Many Christian Fundamentalists and even some Evangelicals believe that non-Christians are going to hell. Forget euphemisms such as “they are lost;” let this believe stand out in its full starkness. As a child in the Churches of Christ, I attended a “gospel meeting” in which a preacher said if non-Christians are not lost, why send missionaries to convert them. This was sloppy argumentation on his part, and I believe the Fundamentalists to be incorrect.

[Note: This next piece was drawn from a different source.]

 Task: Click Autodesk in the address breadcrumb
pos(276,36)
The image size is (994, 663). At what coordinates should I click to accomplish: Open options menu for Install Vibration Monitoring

As an orthodox Christian, I believe that all who go to Heaven do so through Christ, whether they recognize that during this life or not. One can affirm the uniqueness of Christianity and the unique truth of Christianity without damning those who have either not heard about Christianity or do not seriously consider it due to the depth of the faith in which they were reared. The Roman Catholic theologian Karl Rahner referred to “anonymous Christians,” good non-Christians whom God would save, would send to Heaven. C. S. Lewis, in the last volume of the Narnia series, The Last Battle, has a follower of the false god Tash, a good man, saved by Aslan the Lion (a Christ figure) because, as Aslan puts it, “You thought you were worshiping Tash while all the time you were worshiping me.”

To the argument that there is no need to send missionaries, my reply is, “Isn’t Christianity good news. Isn’t it a good thing to spread the message of Christ? Maybe that message will turn the lives of people around who would not be open to any grace in their own religion. And if Christianity is ultimate truth, isn’t it a good thing to spread it without presuming that those to whom you’re preaching are going to hell?”

As far as Christians learning from other religions, why not? God can spread His revelation to whom He wills, and other religions may contain partial truths without containing the fullness of Christian faith. As St. Thomas Aquinas said, multis gentilium facta fuit revelatio, “to many nations revelation has been made.” From the Hindus Christians can learn more about the immanence of God (without accepting pantheism). From the Buddhists Christians can learn about letting go of desires that get in the way of God (without accepting the atheism of Theravada Buddhism). From Taoism Christians can enrich their sense of the unity and mystery of God (again without accepting pantheism). From some Native American religions Christians can gain a sense of God’s closeness to the natural world and that His love extends to plants and animals, not just man–and one could go on.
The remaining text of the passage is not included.